Saved entries:
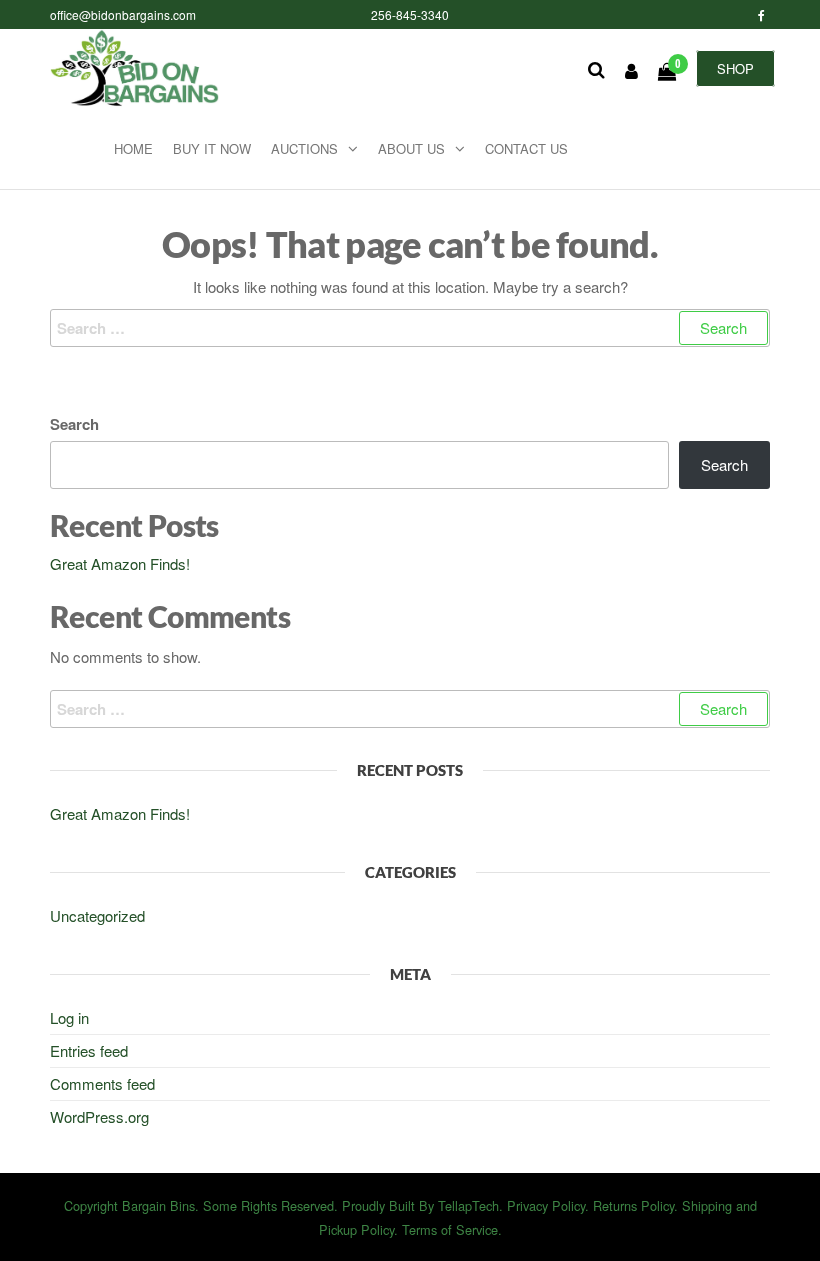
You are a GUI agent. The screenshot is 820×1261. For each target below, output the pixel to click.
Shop (735, 68)
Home (133, 148)
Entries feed (89, 1050)
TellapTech (468, 1205)
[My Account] (631, 70)
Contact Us (526, 148)
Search (74, 424)
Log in (69, 1017)
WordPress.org (99, 1116)
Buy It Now (212, 148)
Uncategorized (97, 915)
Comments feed (102, 1083)
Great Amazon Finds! (120, 563)
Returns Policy (633, 1205)
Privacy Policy (546, 1205)
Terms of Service (450, 1229)
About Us (411, 148)
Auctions (304, 148)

REQUIRED ACTION |
Each line from the one containing "Shop (735, 68)" to the end of the records should be echoed exactly, and no other line.

TASK SOLUTION |
Shop (735, 68)
Home (133, 148)
Entries feed (89, 1050)
TellapTech (468, 1205)
[My Account] (631, 70)
Contact Us (526, 148)
Search (74, 424)
Log in (69, 1017)
WordPress.org (99, 1116)
Buy It Now (212, 148)
Uncategorized (97, 915)
Comments feed (102, 1083)
Great Amazon Finds! (120, 563)
Returns Policy (633, 1205)
Privacy Policy (546, 1205)
Terms of Service (450, 1229)
About Us (411, 148)
Auctions (304, 148)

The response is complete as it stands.